Auch ein Verfahrensmangel ist der Beschwerdebegründung nicht zu entnehmen, auf dem iS des §
160 Abs
2 Nr
3 Halbsatz 1
SGG die angefochtene Entscheidung des LSG beruhen kann. Soweit eine fehlerhafte Besetzung des LSG durch seine Entscheidung nur
mit dem Berichterstatter und ehrenamtlichen Richtern gerügt wird, lassen sich der Beschwerdebegründung genügende Anhaltspunkte
dafür, dass das LSG von dem ihm durch §
153 Abs
5 SGG eingeräumten Ermessen in einer Weise fehlerhaft Gebrauch gemacht haben könnte, dass es bei seiner Entscheidung über die Berufung
gegen einen Gerichtsbescheid des SG strukturell falsch besetzt war, nicht entnehmen (zur Ermessensentscheidung nach §
153 Abs
5 SGG vgl BSG vom 9.3.2016 - B 14 AS 20/15 R - BSGE 121, 55 = SozR 4-4200 § 43 Nr 1, RdNr 13; zur strukturellen Falschbesetzung nach Zahl und/oder Status der mitwirkenden Richter im
Unterschied zur konkreten personellen Falschbesetzung der Richterbank vgl bereits BSG vom 8.11.2007 - B 9/9a SB 3/06 R - BSGE 99, 189 = SozR 4-1500 § 155 Nr 2, RdNr 13 f). Auch soweit die Mitwirkung des Richters am LSG H. als fehlerhaft gerügt wird, der selbst
im Urteil über das gegen ihn gerichtete Ablehnungsgesuch entschieden habe, lassen sich der Beschwerdebegründung genügende
Anhaltspunkte für eine unzulässige Selbstentscheidung nicht entnehmen. Dabei ist in Rechnung zu stellen, dass das Verfassungsgebot
des gesetzlichen Richters (Art
101 Abs
1 Satz 2
GG) in dem Fall eines unzulässigen oder missbräuchlich angebrachten Ablehnungsgesuchs einer Selbstentscheidung der abgelehnten
Richter über das Gesuch nicht entgegensteht. Wie im Zivil- und Strafprozess ist auch im sozialgerichtlichen Verfahren anerkannt,
dass der Spruchkörper ausnahmsweise in der Besetzung mit den abgelehnten Richtern über unzulässige Ablehnungsgesuche entscheiden
kann (vgl zu den Maßstäben BVerfG vom 15.6.2015 - 1 BvR 1288/14 - juris RdNr 11 ff). Dass diese Grenzen vorliegend überschritten sein könnten, lässt die Beschwerdebegründung nicht erkennen.

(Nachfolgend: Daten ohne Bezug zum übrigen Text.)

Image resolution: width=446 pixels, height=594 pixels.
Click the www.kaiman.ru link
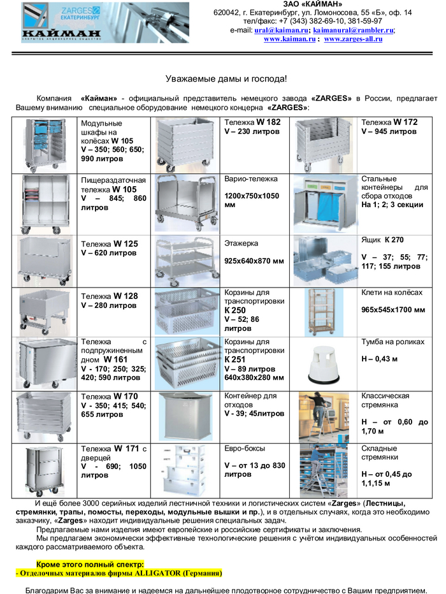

Soweit der Kläger rügt, dass das LSG einem Beweisantrag ohne zureichende Begründung nicht gefolgt sei (vgl §
160 Abs
2 Nr
3 Halbsatz 2
SGG), fehlt es schon an der konkreten Bezeichnung des Beweisantrags, dem das LSG nicht gefolgt sein soll. Ohne diese Bezeichnung
wird indes aufgrund der Beschwerdebegründung nicht klar, wieso das LSG sich zu einer weiteren Sachaufklärung hätte gedrängt
sehen müssen (vgl zu den Anforderungen BSG vom 12.12.2003 - B 13 RJ 179/03 B - SozR 4-1500 § 160a Nr 3 RdNr 5).

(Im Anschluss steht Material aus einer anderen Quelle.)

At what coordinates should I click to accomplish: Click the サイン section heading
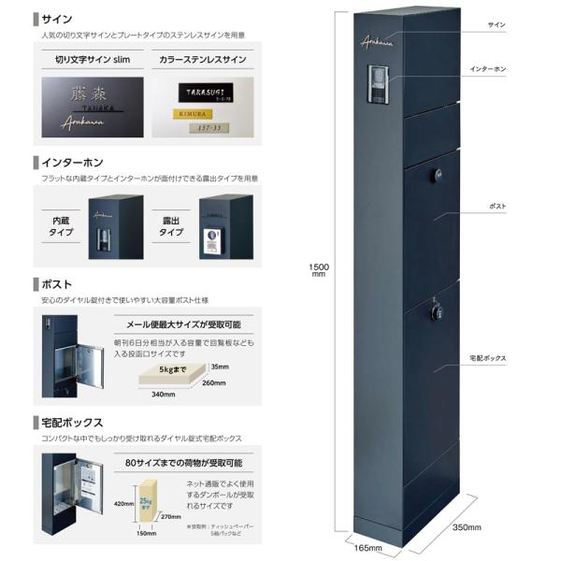(55, 18)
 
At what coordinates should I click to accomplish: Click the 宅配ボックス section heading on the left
(72, 423)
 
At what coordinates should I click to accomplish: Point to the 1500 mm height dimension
(318, 269)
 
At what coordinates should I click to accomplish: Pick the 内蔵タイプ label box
(62, 225)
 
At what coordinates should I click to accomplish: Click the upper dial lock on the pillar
(438, 175)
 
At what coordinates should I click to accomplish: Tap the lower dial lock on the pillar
(436, 309)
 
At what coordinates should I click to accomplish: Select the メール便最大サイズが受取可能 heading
(183, 324)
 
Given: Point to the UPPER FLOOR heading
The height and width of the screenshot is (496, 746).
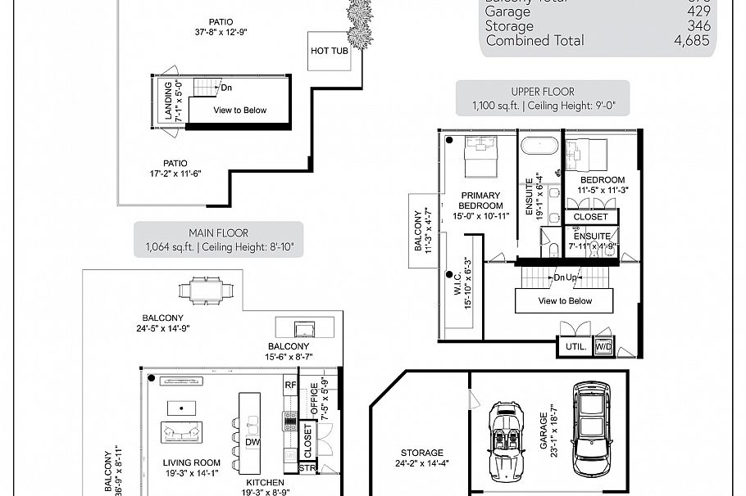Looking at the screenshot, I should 543,92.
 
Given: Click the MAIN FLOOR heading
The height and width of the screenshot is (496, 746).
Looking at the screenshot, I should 219,233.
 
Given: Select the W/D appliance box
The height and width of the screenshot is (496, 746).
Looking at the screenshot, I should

Schließlich werden auch die den gerügten Verfahrensfehler einer Verletzung des rechtlichen Gehörs (Art
103 Abs
1 GG) begründenden Tatsachen in der Beschwerdebegründung nicht ausreichend konkret bezeichnet. Hierzu gehört, weil die Verletzung
des rechtlichen Gehörs im sozialgerichtlichen Verfahren nicht als absoluter Revisionsgrund geregelt ist (vgl §
202 Satz 1
SGG iVm §
547 ZPO), grundsätzlich Vorbringen auch dazu, dass die Möglichkeit einer Beeinflussung der ergangenen Gerichtsentscheidung durch
den gerügten Gehörsverstoß gegeben sein muss (vgl zu den Anforderungen BSG vom 3.12.2015 - B 4 AS 169/15 B - juris RdNr 9; vgl zur Vermutung der Beeinflussung der Entscheidung bei rechtswidrig abgelehntem Terminverlegungsantrag
BSG vom 7.7.2011 - B 14 AS 35/11 B - juris RdNr 11). Dies lässt sich der Beschwerdebegründung des Klägers, der an der mündlichen Verhandlung vor dem LSG teilgenommen
hatte, indes nicht genügend entnehmen.
Die vom Kläger zusätzlich zur fristgemäßen Einlegung und Begründung der Nichtzulassungsbeschwerde beantragte PKH ist ihm nicht
zu bewilligen. Zum einen bedarf er als zugelassener Rechtsanwalt der PKH und Beiordnung eines Rechtsanwalts nicht, um den
Anforderungen des §
73 Abs
4 SGG über den Vertretungszwang beim BSG zu genügen, denn er kann sich selbst vertreten (§
73 Abs
4 Satz 5
SGG) und hat dies im Beschwerdeverfahren auch getan. Zum anderen bietet seine Rechtsverfolgung aus den vorstehend genannten Gründen
keine hinreichende Aussicht auf Erfolg (§
73a Abs
1 Satz 1
SGG iVm §
114 ZPO).
Soweit der Kläger mit seinem PKH-Antrag zum Ausdruck bringen wollte, dass er trotz seiner Zulassung als Rechtsanwalt den Anforderungen
des §
73 Abs
4 SGG nicht zu genügen vermag und deshalb zur Wahrung dieser Anforderungen der Bewilligung von PKH bedarf, wäre sein PKH-Antrag
verspätet, weil nicht bis zum Ablauf der Beschwerdeeinlegungsfrist einen Monat nach Zustellung der angefochtenen Entscheidung
des LSG gestellt, sondern erst am letzten Tag der antragsgemäß verlängerten Frist zur Begründung der Beschwerde und gemeinsam
mit der Beschwerdebegründung durch den Kläger selbst.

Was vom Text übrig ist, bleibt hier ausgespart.